I would have given the boy anything, done anything he asked to purchase our escape. But our presence was all he wanted, a party of bloodthirsty pirates to make his fantasy complete. Along with my eternal humiliation, which he came to crave above all things. My crew diminished, along with our memories of the world we’d left behind, our wits as befouled by rum and torpor as the stinking hull of the
Jolie Rouge,
rotting so long at anchor in the bay.

Silver strands glinted in my dark hair and beard when I looked in my glass. The aches and pains from a lifetime at sea, so long ignored in violent action, began to make themselves felt. I was as twitchy from inactivity as I’d been in the French prison, or during my time chained in the filthy
barracoons
of Cape Coast. So I hit upon a proposition I believed Pan could never resist: I would invite him to join my company of brigands. I hadn’t any notion of holding to the bargain for long. But once taken into my crew, I was certain he would long to sail off in search of real ships to plunder, and that would take us out of the Neverland at last.

He came aboard alone, without the usual company of boys in his wake. He had a lot of cheek to come unarmed, although we both knew he could fly away at any moment.

“Well, Hook,” he hailed me saucily, “have you more favors to beg of me?”

“Indeed no, I’ve one to grant you,” I sallied back.

He cackled like a little crow. “What do you have that I’d want?”

I told him, gratified to see the greed for adventure in his eyes. But he shuttered his greed and peered at me with suspicion.
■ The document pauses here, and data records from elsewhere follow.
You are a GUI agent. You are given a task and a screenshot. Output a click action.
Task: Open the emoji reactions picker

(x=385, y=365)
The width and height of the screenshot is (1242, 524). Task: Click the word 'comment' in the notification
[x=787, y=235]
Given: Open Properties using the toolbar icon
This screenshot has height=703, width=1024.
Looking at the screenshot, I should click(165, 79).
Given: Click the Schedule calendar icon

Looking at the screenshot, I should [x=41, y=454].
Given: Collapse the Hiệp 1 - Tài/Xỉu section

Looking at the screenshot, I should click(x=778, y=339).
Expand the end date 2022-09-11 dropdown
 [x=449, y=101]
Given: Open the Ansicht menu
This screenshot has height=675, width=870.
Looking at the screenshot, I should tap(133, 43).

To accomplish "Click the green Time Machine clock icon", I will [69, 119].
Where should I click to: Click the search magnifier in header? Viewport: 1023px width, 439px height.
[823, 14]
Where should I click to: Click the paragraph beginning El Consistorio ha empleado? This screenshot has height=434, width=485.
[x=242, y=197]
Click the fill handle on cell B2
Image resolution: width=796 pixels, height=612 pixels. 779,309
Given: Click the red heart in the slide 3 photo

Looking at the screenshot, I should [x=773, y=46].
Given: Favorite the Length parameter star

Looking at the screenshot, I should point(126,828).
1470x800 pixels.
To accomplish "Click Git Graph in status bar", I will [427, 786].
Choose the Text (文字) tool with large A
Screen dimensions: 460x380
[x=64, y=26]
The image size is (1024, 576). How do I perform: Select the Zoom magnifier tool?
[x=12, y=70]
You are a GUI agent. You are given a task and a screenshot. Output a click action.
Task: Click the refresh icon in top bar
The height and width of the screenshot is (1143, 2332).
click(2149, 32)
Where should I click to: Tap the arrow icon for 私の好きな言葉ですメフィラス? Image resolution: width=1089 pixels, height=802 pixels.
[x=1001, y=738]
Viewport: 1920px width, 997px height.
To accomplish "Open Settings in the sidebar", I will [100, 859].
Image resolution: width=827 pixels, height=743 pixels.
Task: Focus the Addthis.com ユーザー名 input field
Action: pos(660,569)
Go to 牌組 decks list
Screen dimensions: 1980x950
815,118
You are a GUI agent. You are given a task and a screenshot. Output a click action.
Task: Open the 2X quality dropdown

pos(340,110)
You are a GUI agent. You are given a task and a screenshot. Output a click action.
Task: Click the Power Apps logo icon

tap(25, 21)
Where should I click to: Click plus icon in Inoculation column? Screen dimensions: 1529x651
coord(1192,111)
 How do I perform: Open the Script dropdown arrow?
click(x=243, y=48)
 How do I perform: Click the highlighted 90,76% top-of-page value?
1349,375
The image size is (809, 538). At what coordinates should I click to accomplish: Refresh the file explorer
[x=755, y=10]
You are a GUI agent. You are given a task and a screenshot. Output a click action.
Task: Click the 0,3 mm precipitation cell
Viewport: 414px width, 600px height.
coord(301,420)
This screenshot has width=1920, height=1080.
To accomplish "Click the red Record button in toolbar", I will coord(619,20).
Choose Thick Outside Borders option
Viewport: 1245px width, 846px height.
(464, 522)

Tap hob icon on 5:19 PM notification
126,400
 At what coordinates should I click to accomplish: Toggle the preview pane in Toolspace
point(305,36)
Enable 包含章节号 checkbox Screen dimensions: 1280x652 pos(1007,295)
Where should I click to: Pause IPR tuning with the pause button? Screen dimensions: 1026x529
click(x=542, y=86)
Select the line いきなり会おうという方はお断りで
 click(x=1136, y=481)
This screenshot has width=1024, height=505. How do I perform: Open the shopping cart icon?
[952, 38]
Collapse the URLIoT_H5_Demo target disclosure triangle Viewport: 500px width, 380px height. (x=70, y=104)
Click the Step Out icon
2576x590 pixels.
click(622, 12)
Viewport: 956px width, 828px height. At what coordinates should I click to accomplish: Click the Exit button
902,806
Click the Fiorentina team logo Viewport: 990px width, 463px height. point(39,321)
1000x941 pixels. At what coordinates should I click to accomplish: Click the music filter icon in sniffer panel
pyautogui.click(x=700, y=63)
“Why?” he demanded. “Why me?”

“You have proven yourself a worthy adversary, Pan,” I responded silkily. I had treated with the likes of Edward Low and Black Bart Roberts in my day; I knew how to coo and flatter. “You would be an ornament to our enterprise. Surely you’ve heard the stories of pirate captains granting their most valiant opponents a place in their crew?”

“Only when the pirates win the battle,” he piped up. “You have to beat me first!”

“No need for another battle if we are on the same side,” I reasoned. “Besides, I have had plenty of opportunity to judge your … skill and cleverness.” I fair choked on the words.

That mollified him for the moment, long enough for me to produce a rolled up parchment from my coat pocket. I had labored all day to limn the word “Articles” across the top, with all due flourishes, and to write out some nonsense about ship’s rules and the reckoning of plunder against the most gruesome injuries I could imagine, the sort of stuff that would appeal to a boy. In truth, I’d rarely bothered with such niceties; my men were bound to me by fear and greed and malice for as long as there was profit in it. But such things were much in fashion in other crews, and the stories always made a fuss over the fabled pirate articles. So I spread out the parchment on a barrelhead for his perusal. I’d had my men scrawl their names or their marks in a column with an empty space at the bottom. All very official looking.